Nuclear Talks With N. Korea End in Failure
Saturday, December 23, 2006
BEIJING, Dec. 22 -- A week of negotiations aimed at dismantling North Korea's nuclear weapons program ended in failure Friday, raising questions about the future of the Chinese-sponsored six-party talks.
The Chinese chief negotiator and host, Wu Dawei, said diplomats from all six nations reaffirmed a denuclearization agreement that was reached in principle in September 2005 and pledged to reconvene after consulting with their governments. But he had no progress to report after five days of negotiations in which, according to participants, North Korea's representatives refused to engage on the nuclear issue.
Diplomats said the North Koreans instead insisted that the United States first lift punitive measures it had imposed in a bid to halt alleged money-laundering operations by the Pyongyang government.
"Alas, by the end of the week it was very clear the DPRK negotiating team did not have the instructions it needed to go forward," said Assistant Secretary of State Christopher R. Hill, the chief U.S. negotiator, using the initials for the Democratic People's Republic of Korea, North Korea's formal name.
He added, "When you come to a negotiation, you ought to be prepared to negotiate."
Hill sought to put the best face on the outcome, calling the halt a "Christmas recess." He said a major side benefit of the negotiations was the drawing together of U.S. and Chinese diplomats as they worked to urge North Korea to budge.
But he acknowledged that he and senior Bush administration officials will be reviewing the six-party process in light of the stalemate here and that a swift resumption, with the promise of progress, would be necessary to maintain U.S. support.
"We can't go another 13 months," he said, referring to the hiatus between this week's gathering and the previous round of talks. "We can't sustain the political support without some progress."
Japan's chief negotiator, Kenichiro Sasae, suggested that the usefulness of continuing the talks will probably come into question, given North Korea's stance this week. The United States, Japan, Russia, China and the two Koreas have been conducting negotiations sporadically since 2003, during which time North Korea has continued producing weapons-grade plutonium and tested a nuclear device.
In statements leading up to this round, North Korea said it would negotiate on its nuclear weapons program only after the lifting of restrictions imposed on several North Korean accounts at Banco Delta Asia in Macau. U.S. officials have said the accounts were being used to get counterfeit $100 bills and drug money into the financial system.
A Treasury Department team met Tuesday and Wednesday with North Korean banking officials. After preliminary contacts, they decided to continue talks in New York next month. But North Korean nuclear negotiators said the Banco Delta Asia problem must be resolved before they can begin official talks on implementing the September 2005 denuclearization agreement.
Hill complained that U.S. and other participants in the nuclear talks had been led to believe they could go forward while the banking dispute was resolved on a parallel track.
Diplomats and other analysts suggested that, in addition to the banking dispute, it is unclear whether North Korea's leader, Kim Jong Il, has genuinely decided to abandon nuclear weapons research.
The country's chief negotiator, Vice Foreign Minister Kim Gye Gwan, suggested that Pyongyang intends to pursue the development of nuclear weapons.
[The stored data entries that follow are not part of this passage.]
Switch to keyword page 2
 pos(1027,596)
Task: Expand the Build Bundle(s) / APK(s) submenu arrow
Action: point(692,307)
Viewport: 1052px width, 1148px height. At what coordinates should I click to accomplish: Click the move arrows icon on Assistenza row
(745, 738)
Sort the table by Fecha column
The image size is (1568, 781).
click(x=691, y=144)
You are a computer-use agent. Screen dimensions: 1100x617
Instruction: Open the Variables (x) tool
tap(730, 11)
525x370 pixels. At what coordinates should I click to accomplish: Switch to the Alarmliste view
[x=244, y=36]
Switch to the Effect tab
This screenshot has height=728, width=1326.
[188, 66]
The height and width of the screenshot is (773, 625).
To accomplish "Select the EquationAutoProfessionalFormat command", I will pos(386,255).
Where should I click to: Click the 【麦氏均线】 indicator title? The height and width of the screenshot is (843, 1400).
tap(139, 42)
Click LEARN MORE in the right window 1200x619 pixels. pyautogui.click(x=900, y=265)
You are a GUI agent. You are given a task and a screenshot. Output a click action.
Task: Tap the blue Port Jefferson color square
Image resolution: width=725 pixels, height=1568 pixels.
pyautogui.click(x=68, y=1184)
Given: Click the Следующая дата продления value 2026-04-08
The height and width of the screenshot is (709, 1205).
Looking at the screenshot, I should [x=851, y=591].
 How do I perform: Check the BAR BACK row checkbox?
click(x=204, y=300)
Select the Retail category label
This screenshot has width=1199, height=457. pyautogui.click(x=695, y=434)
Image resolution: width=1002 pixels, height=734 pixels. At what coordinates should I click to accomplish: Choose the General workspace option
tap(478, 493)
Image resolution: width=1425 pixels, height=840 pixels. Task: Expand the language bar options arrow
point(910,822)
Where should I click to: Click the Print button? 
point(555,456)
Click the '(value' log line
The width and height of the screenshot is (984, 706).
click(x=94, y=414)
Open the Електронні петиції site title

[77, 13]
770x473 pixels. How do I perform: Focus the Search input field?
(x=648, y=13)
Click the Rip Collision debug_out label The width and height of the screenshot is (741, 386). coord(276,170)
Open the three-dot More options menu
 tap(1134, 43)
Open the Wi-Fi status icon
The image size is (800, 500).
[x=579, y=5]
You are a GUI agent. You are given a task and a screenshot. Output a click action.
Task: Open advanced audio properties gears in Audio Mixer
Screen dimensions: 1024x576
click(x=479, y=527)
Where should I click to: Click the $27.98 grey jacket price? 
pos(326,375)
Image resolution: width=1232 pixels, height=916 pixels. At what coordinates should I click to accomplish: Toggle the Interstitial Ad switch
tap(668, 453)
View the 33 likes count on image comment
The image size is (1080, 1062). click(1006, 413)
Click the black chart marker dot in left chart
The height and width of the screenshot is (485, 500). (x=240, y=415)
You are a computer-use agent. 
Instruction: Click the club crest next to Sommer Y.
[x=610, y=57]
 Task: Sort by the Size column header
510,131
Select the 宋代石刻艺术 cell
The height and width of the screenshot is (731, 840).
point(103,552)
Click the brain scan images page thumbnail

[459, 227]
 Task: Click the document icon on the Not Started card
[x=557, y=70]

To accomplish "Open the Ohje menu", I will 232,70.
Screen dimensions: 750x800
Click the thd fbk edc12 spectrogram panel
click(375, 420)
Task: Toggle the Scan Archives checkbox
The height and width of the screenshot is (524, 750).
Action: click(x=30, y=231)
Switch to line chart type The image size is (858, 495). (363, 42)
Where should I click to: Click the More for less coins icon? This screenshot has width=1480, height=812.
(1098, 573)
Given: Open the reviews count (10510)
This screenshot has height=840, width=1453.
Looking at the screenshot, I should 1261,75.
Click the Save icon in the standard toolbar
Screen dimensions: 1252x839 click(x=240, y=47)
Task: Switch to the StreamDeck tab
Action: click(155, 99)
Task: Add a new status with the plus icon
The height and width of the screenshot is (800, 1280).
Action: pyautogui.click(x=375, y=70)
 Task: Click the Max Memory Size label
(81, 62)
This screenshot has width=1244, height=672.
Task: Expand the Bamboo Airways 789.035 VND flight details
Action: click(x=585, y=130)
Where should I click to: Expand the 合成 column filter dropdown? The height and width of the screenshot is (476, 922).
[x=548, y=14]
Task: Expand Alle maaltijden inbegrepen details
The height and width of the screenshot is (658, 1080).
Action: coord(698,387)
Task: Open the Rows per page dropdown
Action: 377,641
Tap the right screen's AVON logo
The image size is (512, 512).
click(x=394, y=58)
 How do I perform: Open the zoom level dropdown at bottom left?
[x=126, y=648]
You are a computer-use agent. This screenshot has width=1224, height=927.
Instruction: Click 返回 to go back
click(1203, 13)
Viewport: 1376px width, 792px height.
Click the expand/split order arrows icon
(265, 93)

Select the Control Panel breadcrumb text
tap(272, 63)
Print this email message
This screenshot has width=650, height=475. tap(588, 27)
In remarks to reporters relayed by news agencies, he said the United States is using a carrot-and-stick approach to his government, adding, "We are responding with dialogue and a shield, and with the shield we are saying we will further improve our deterrent."
Kim also said that if nuclear talks were to resume in earnest, North Korea would insist that the weapons issue be put aside until others are dealt with.